New Feature Workflow
When adding a new feature, or making any non-trivial change, do your work in a new branch!
# Create new branch from master git checkout -b new_feature master
Do some work, add some files and remember to commit often!
git add <file> git commit -m "Adding new stuff that will do something cool"
While working on your new feature, it’s a good practice to run a rebase and pull in any changes that have been made to the master branch. This allows you to take care of merge conflicts sooner rather than waiting to fix them when you try to merge the branch.
#Rebase branch git rebase -i master
When your new feature is ready to be shared with others, push it to Github so others can contribute.
##Push Branch to Github and issue pull request git push -u origin new_feature
Now you can issue a pull request from Github. It’s always good to have peer review. When your request has been approved you can merge the branch to Master (or another branch). If you’re done with the feature, you can delete your branch from the Github UI. You can also delete a local branch this way:
# Delete new-feature branch git branch -d new_feature
Git Pull Alias
A nice shortcut to pull and rebase. Run this before pushing your changes to avoid merge conflicts.
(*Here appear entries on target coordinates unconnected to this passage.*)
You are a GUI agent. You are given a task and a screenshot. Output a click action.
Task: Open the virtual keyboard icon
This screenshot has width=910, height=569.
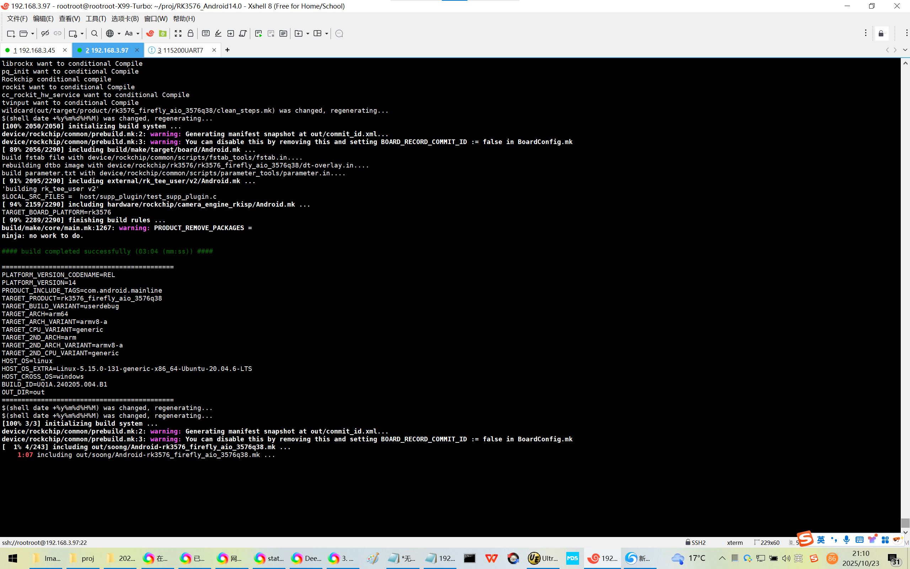click(206, 33)
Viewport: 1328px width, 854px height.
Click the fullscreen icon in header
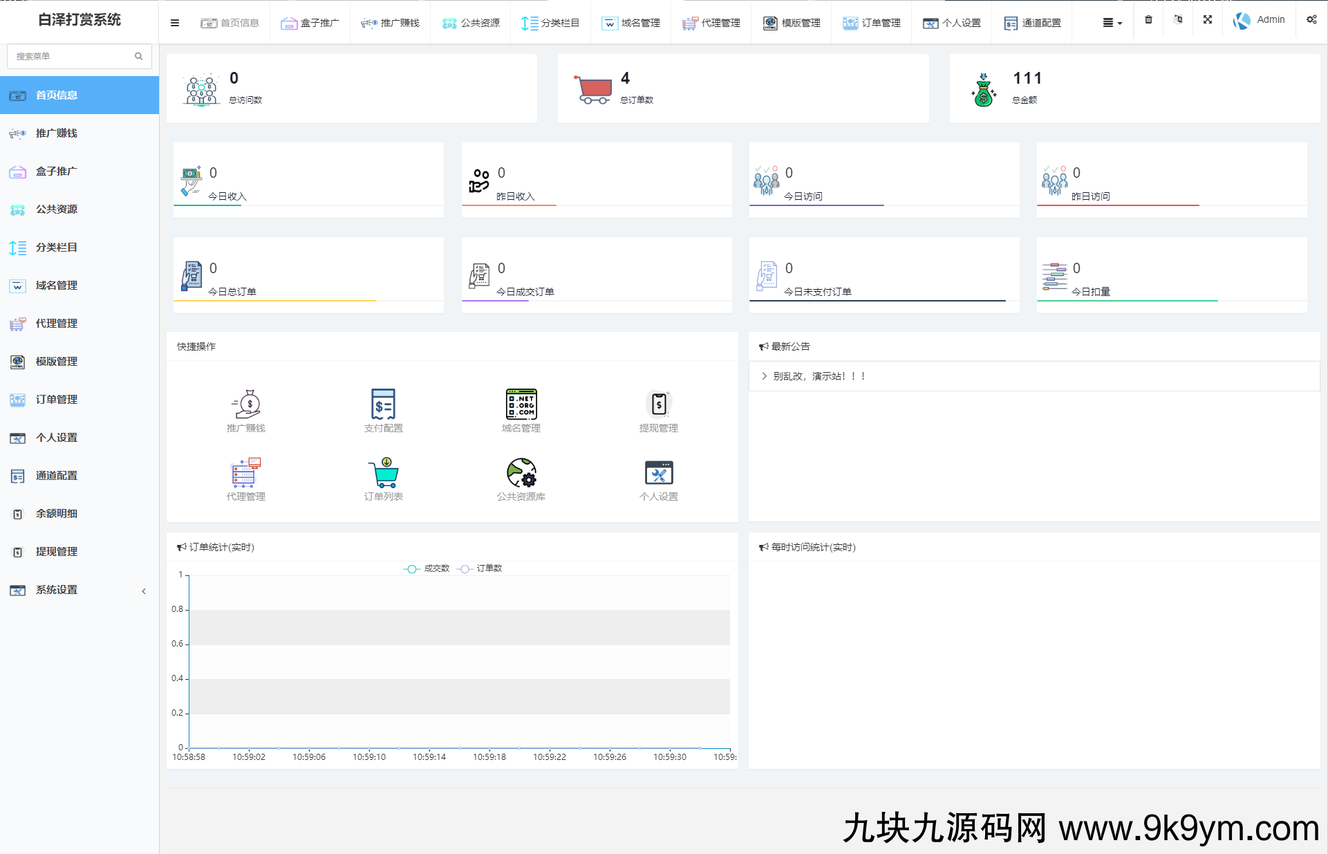[x=1208, y=20]
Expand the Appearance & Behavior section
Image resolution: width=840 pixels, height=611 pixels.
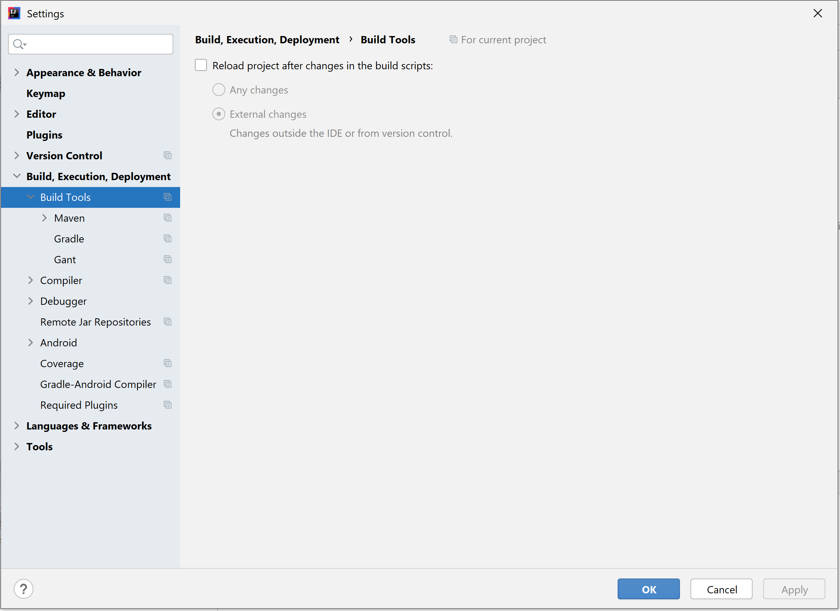point(16,72)
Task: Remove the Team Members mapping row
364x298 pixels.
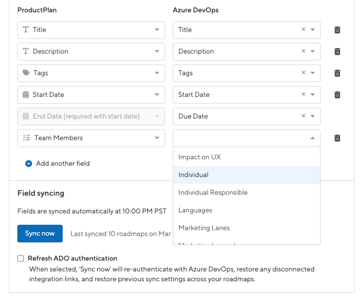Action: (337, 138)
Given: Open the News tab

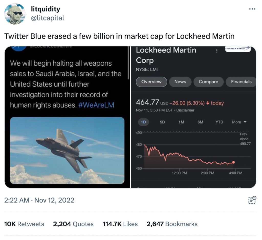Looking at the screenshot, I should 180,82.
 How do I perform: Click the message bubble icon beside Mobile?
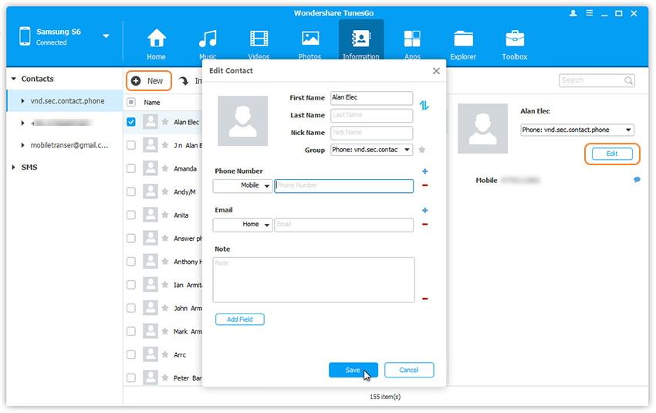click(x=637, y=180)
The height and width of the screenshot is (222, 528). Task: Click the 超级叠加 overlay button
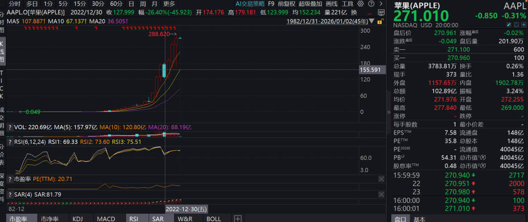coord(311,3)
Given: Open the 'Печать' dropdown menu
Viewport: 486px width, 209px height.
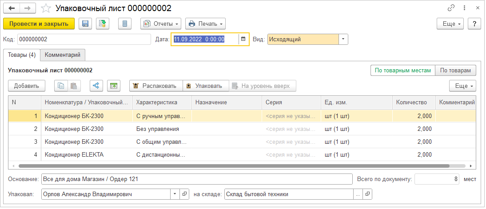Looking at the screenshot, I should point(205,24).
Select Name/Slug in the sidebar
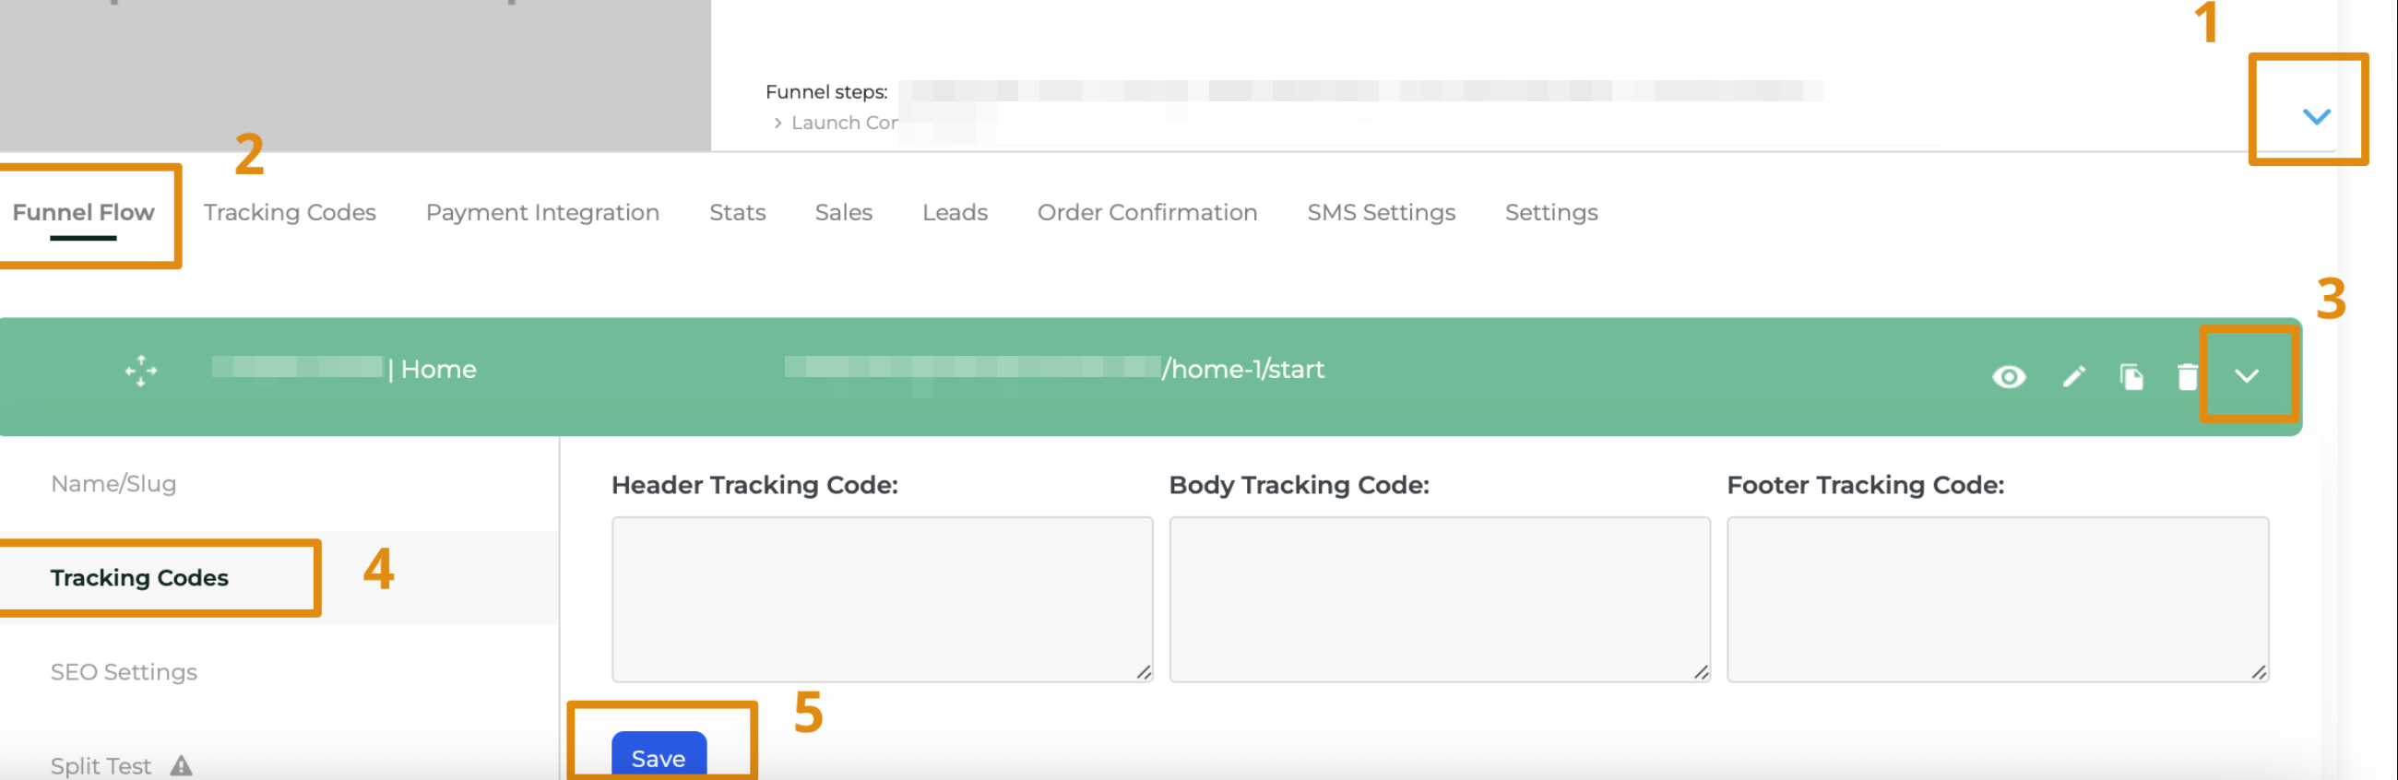 [x=115, y=483]
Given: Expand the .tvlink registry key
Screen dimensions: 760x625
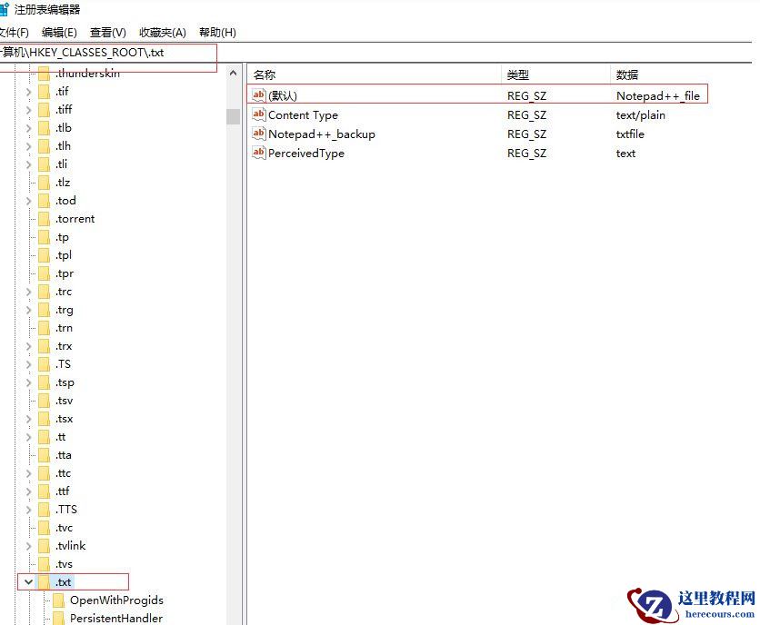Looking at the screenshot, I should pos(28,545).
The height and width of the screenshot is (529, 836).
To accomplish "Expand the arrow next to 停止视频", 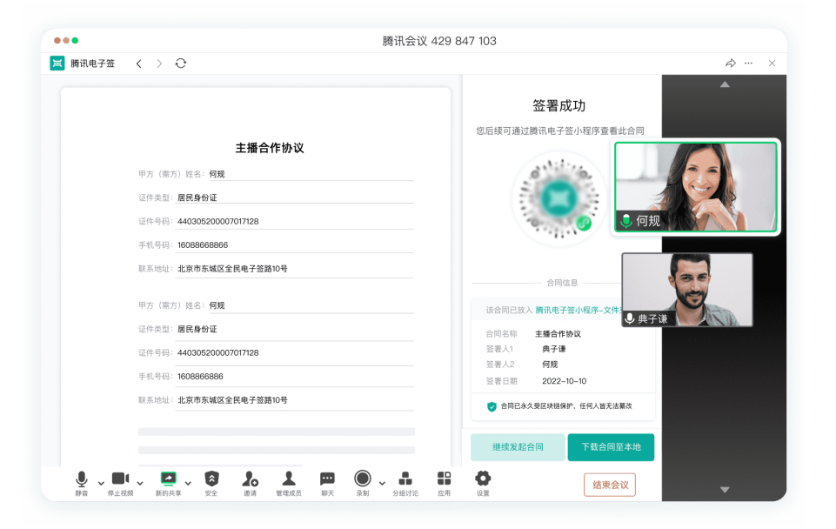I will (x=140, y=483).

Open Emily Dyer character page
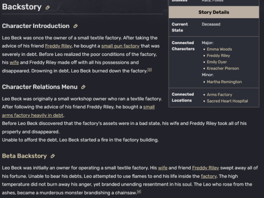point(217,62)
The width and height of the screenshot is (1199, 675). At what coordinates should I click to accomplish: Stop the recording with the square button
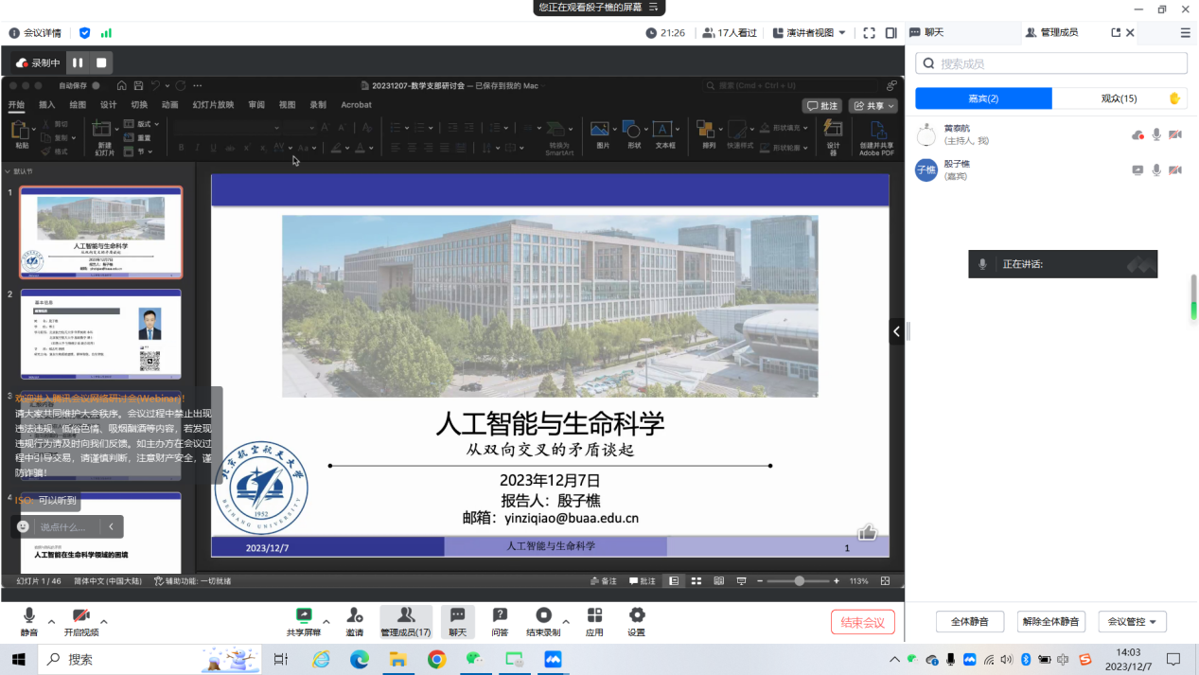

alias gitpull="git pull --rebase"
I often forget to add a .gitignore file when creating a repository. After I notice that there are files in the repo that I don’t want or need I then need to add the .gitignore file, but this does not remove the exising file from the git repo. To clean up these files you need to remove it from the index. Run the following command, then commit your changes to stop tracking the files listed in .gitignore.
git rm --cached <file>
Eventually you’ll make a mistake and think you’ve lost all of your work. The nice thing about Git is that there’s almost always some way to get your commited work back. If you’re in that situation you can use
git reflog to get a list of all commits. To get back to a specific commit grab the SHA from reflog and use
git merge to pull the changes back in.